Half an hour spent on all of this, rather than my musical examples: but the air felt clearer, their eyes brighter: there was a sense that we all woke up, fell back into things....
•••
After class, lunch, and a sense of somnolence... the sun is out but it is cooler; home, and sleep.
Later, awake, a casual Skype conversation with M. I have told him I can't finish my thesis in time for July graduation, but that I'm calm about it – he checks closely to see if that is true, but no, I can honestly say: I spent an hour being sad about it before the decision came back by email.
Which it did while we were celebrating Eric passing his PhD viva, by the way... sitting in the staff room with champagne, two supervisors, two examiners, and the new soon-to-be-doctor.
I read the email about my own thesis on my phone, watch my annoyingly extensive cloud of painful memories around delaying or screwing up other degrees and projects float around me and evaporate, and a wing of time passes – I ask for another glass of champagne and return to the discussion.
•••
Our students are performing a baroque opera: they are so young, working so hard – how do we do things that are so difficult?
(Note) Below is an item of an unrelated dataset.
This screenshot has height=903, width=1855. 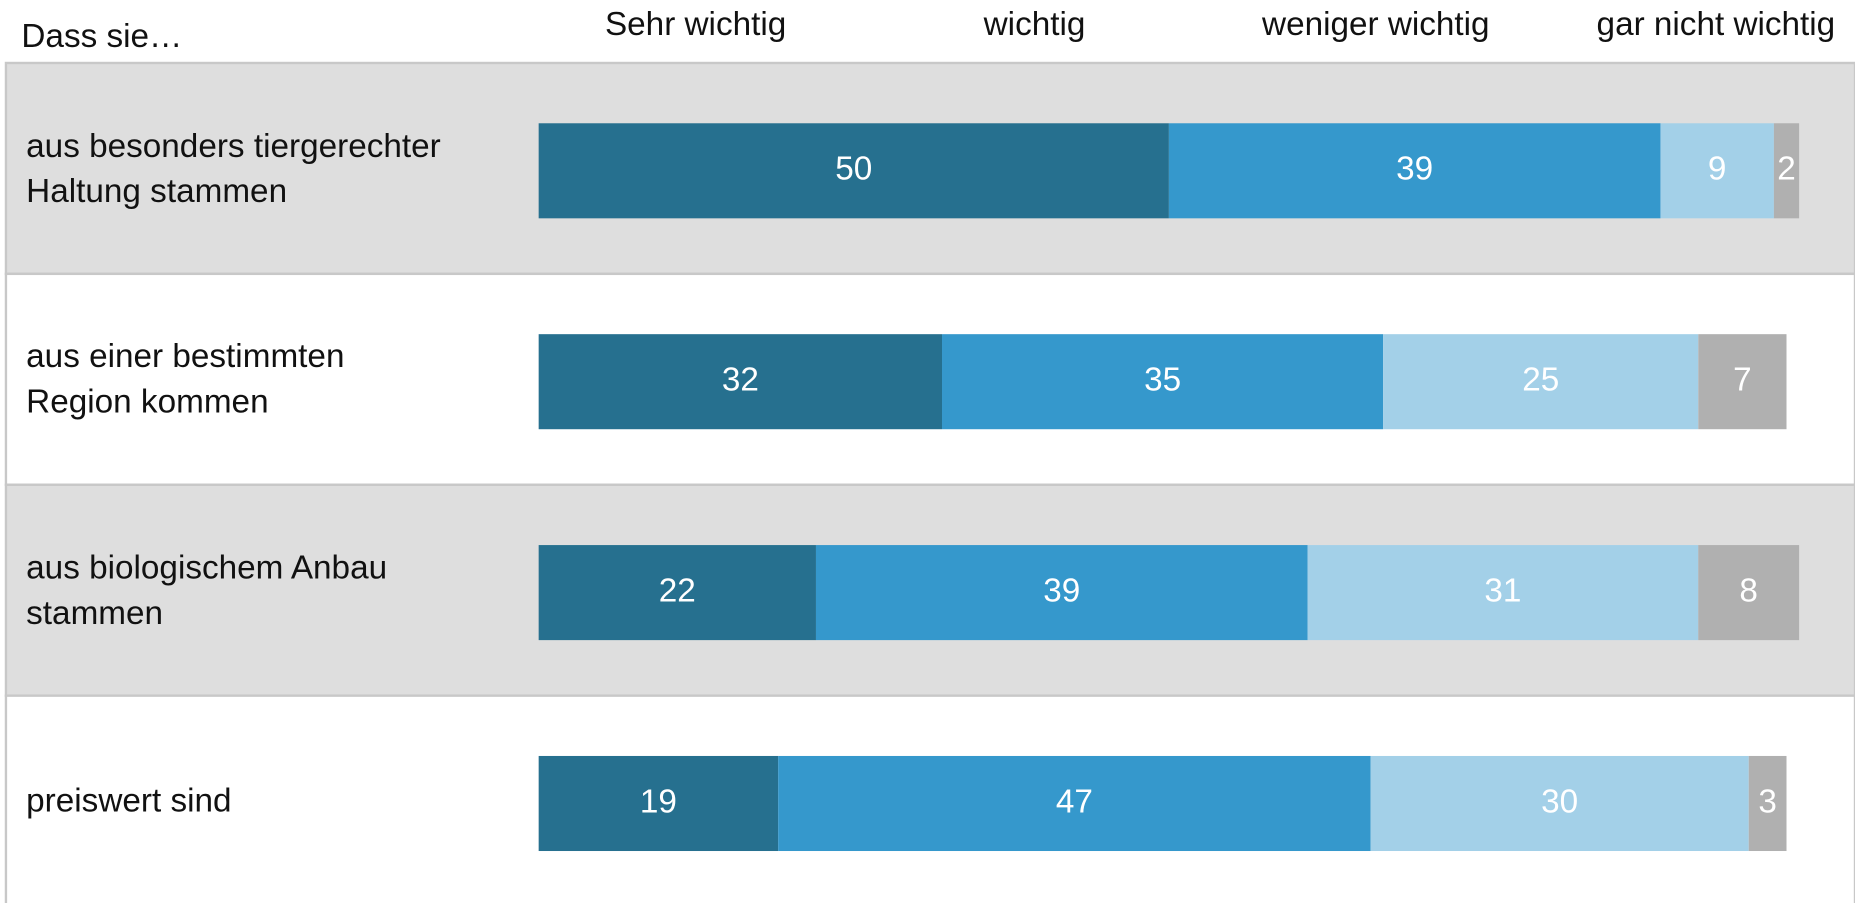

Maybe that's what's exciting about it. The stage looks beautiful, the costumes professional; they are getting a taste of something.
A young woman in one of the smaller roles is especially graceful, especially funny: she is willing to go for the humor in the role – I tell her how successful she was afterwards, in the bar, surrounded by wired students and parents and staff....
•••
I am in the central room of my flat, with one of my analysands; I pull him up short: why all the arguing and analyzing about your partner – what's driving all this?
We both feel the immense sadness that comes into the room, one that is absolutely unmistakable. We sit with it, quietly, for a while: even if it's the kind of thing we would normally strenuously avoid, at the moment it feels like a gift.
•••
After my last analysand, I have finished the pot of tea, and it is late afternoon. Floating through everything, a sense of awareness, of power, of continuity: I can write the thesis, I can do what I want. Time floats, sunny days or rainy ones.
As evening comes on it is cooler, I close the windows....
while washing the dishes, I think: time, thesis. What I did today, what they did last night onstage.
Normally I would regret the move to cooler weather.
One of those 80s guitar albums that I associate with my California-in-memory is playing... this would normally bring me back to nostalgia, loss.
But today it feels as though everything is within reach: summer, spring; fall. Failure and success, youth and aging. Desire and loss and giving up and keeping going... it all floats, it is all available to me.
The other day D., whom I last lived with in 1982, and who, like me, has survived so much and so many places and people, was flirting by message from the northern Pacific coast: "if we get married, you and I will have to balance one another in tasteful tux." He includes a picture of himself reclining on a sofa – he is ten years older, but has kept himself in excellent shape. I tell him frankly, I'm not in excellent shape: and he says well, we'll just have to do something about that. And I think – really?... are you saying that this is possible?
I remember a dream-vision of myself, old, happy, relaxing in the sun, on the porch outside a San Francisco house in upper Market – but it is a half-drowned San Francisco in the parts of the city that have survived global warming, people in boats going from one hill or another, some time in one future or another: and in the vision someone is making dinner inside, someone I love – is that person going to be D.?...
But here in my own kitchen, where I am standing in 2018, I put the dishes away, I smile through the window, watching the beauty of the dimming summer day:
because I know I'm going to live forever.